A dynamic simulated economy where prices are determined by regional supply and demand. This feature will permit a lot of gameplay, allowing players to become merchants and trade goods across the world. The economy should react to various economic stimuli, with prices rising and falling according to the availability of goods. If a dragon decides to lay siege to a town, demand for weapons should spike!
Simulation of social and material conditions: Ethnic and political groups within the world should interact with one another. Wars, battles, uprisings, plagues, and famines should occur and inform the behaviour of groups within the world.
To facilitate these things, I've made the decision to split world generation into 4 distinct stages, each of them adding more 'colour' to the world:
World generation. We already have this stage: it takes place over the course of millennia simulating erosion, river formation, ecology, etc.
Antiquity. This stage will involve the founding of civilizations and the simulation of basic economic relationships between them. This stage will take place over thousands of years.
History. In this stage, we'll be creating and simulating actual characters in the world. Legends and myths will be created, significant figures will live and die, wars and battles will occur between settlements and civilization. Diplomacy will be simulated too. This stage will take place over a number of generations and probably a few hundred years.
In-game world simulation. This stage will occur throughout the duration of gameplay. It will be an extension of the third stage, with small details added that players can interact with. Characters will persist and can be interacted with by players, changing their behaviour accordingly. Diplomacy will include events triggered by players and will permit a certain level of player interaction.
These stages will be run one after the other for each world. In theory, the results of each stage should be layered on top of one another in a manner that produces a rich, interesting world with a meaningful history.
Of course, all of this is going to take a lot of time to develop.

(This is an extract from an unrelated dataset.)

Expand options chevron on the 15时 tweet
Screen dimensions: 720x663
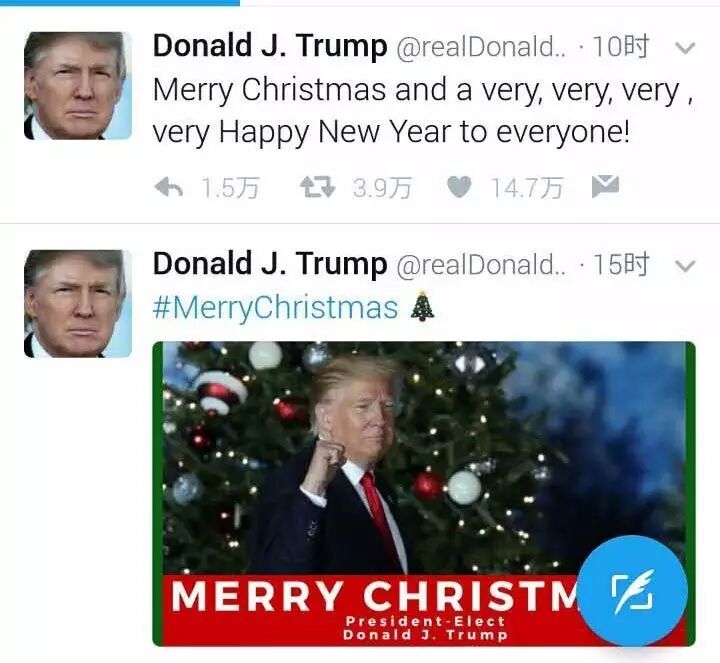click(x=685, y=266)
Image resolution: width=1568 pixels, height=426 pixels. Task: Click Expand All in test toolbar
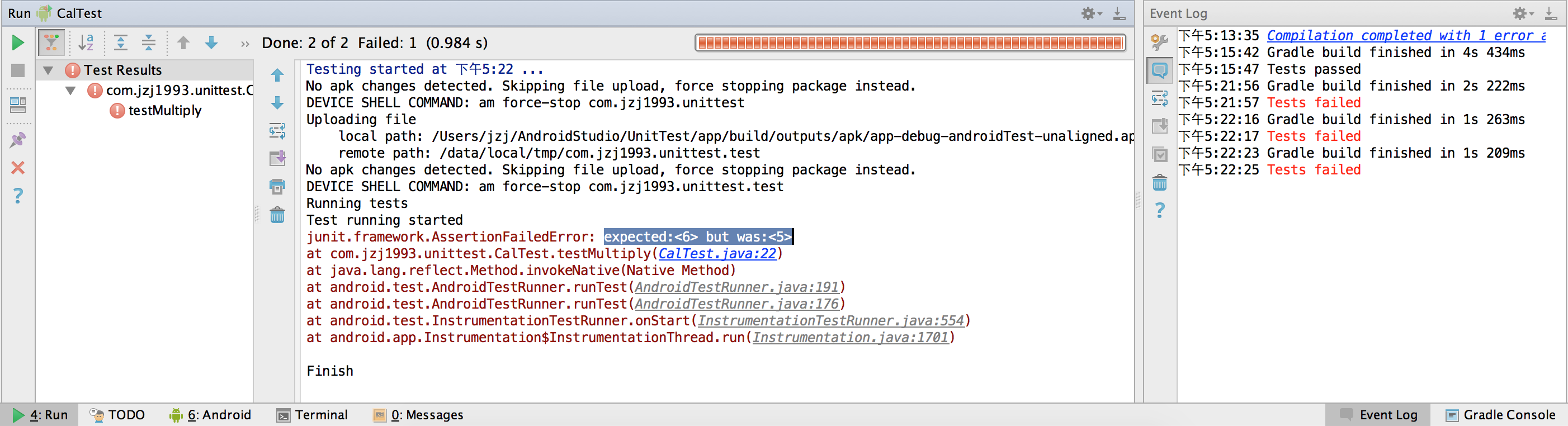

Do not expect this content to suddenly appear in the next update: however, I do want to get a basic skeleton of this architecture working for 0.6 such that it can be fleshed out in subsequent updates.
Networking with @xMAC94x
Networking is currently in a transit stage between the implementation I had, and a newer async-std based variant. I noticed the implementation had a few difficulties, which are not trivial and didn't come up in the beginning.
My initial plan was to have multiple worker-threads. Each worker thread could get multiple channels, like TCP or UDP, and handle their requests simultaneously. This would allow a single participant to have an opened TCP and UDP connection and both are handled by different threads.
This requires a lot of locking and careful synchronising. Also, the old coding had some limitations. A packet could only ever be sent over a single channel, TCP or UDP. But mixed mode, like HEADERS via TCP, or UDP for Data (which isn't that big of a deal). But prioritisation of outgoing messages was only possible inside a single worker thread which could use up all the network capacities. Additionally, these workers would need to be balanced if one has a high load while one a low load.
Those all are not simple tasks, which lead me to the idea of a redesign. Instead of multiple worker threads, we could use a single thread and then use async_std. This has the potential of stoping the synchronisation problems as I include everything in the state machine of async.
For example, the code that handles TCP gets reduced to a small amount, as most of it was manually building a state machine that asnyc already provides. Unfortunately, I don't have any numbers yet to compare those both approaches yet, nor is the new one really usable yet.